Je vous remercie de m'interroger sur ce sujet. Il existe désormais, à l'issue de la séquence que vous avez rappelée, deux services de police fiscale, l'un logé à Bercy et l'autre au ministère de l'intérieur. Je n'observe pas la concurrence que l'on pouvait redouter entre les deux services, parce que nous avons tous largement de quoi nous occuper. Nos approches vont dans le même sens car nous avons la même mission, mais nos sensibilités divergent. La force de la police fiscale du ministère de l'intérieur réside dans la complémentarité entre des policiers et des spécialistes fiscaux ; nous avons le meilleur de l'enquête et le meilleur de la compétence fiscale, et nous nous appuyons sur le réseau de la police au ministère de l'intérieur pour mener les enquêtes.
Je ne veux pas parler au nom de M. Christophe Perruaux, avec qui j'entretiens des rapports tout à fait cordiaux et même amicaux, mais il me semble que le SEJF, ancien service douanier, a un ADN différent, très tourné vers l'administration des finances. Nos deux services sont complémentaires : ils regroupent quatre-vingts à quatre-vingt-dix enquêteurs spécialisés qui peuvent prendre en charge les affaires de la très haute partie du spectre ; nous pouvons traiter une soixantaine d'affaires par an, ce qui correspond au nombre de plaintes que dépose chaque année l'administration fiscale, auxquelles s'ajoutent quelques enquêtes lancées à notre initiative sous l'angle technique du blanchiment de fraude fiscale, qui autorise, sous certaines conditions, à commencer une investigation avant qu'une plainte n'ait été déposée.

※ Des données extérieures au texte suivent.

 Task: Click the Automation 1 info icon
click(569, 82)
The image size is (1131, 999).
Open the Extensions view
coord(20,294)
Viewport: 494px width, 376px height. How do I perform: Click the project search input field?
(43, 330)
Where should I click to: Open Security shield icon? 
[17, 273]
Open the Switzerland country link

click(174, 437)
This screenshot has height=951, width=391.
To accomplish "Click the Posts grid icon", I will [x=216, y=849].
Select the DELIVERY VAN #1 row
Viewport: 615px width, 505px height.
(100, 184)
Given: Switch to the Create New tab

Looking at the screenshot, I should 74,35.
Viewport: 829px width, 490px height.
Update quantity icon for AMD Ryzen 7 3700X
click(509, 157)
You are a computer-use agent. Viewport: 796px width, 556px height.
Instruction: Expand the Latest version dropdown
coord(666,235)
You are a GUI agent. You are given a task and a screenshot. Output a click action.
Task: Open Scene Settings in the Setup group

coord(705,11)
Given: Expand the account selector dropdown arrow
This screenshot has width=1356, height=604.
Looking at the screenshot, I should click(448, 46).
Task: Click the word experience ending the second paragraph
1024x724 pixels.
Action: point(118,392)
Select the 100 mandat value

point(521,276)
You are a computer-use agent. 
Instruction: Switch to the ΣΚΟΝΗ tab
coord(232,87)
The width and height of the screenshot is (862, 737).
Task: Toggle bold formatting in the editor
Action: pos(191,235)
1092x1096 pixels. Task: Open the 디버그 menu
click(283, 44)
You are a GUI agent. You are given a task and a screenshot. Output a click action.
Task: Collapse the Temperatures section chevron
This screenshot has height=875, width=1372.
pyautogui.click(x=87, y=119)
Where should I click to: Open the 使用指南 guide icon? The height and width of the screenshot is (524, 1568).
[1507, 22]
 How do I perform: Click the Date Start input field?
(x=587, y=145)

Il est intéressant de disposer de deux entités pouvant enquêter, chacune possédant des sensibilités complémentaires. Cela limite les angles morts : j'étais le premier chef de la brigade nationale de répression de la délinquance fiscale, à laquelle je suis sentimentalement attaché, donc je sais que la lutte contre la délinquance fiscale était trop lacunaire avant la création de la brigade en 2010. Depuis cette date, les services de police fiscale ont engrangé des succès importants et ont contribué à ce que les institutions publiques prennent mieux en compte la lutte contre la fraude fiscale et éveillent le citoyen à des champs qui n'étaient pas abordés jusque-là – je pense notamment à la convention judiciaire d'intérêt public (CJIP) conclue avec deux géants, Google et McDonald's, qui n'aurait pas été possible il y a quinze ans. Nous avançons dans la bonne direction.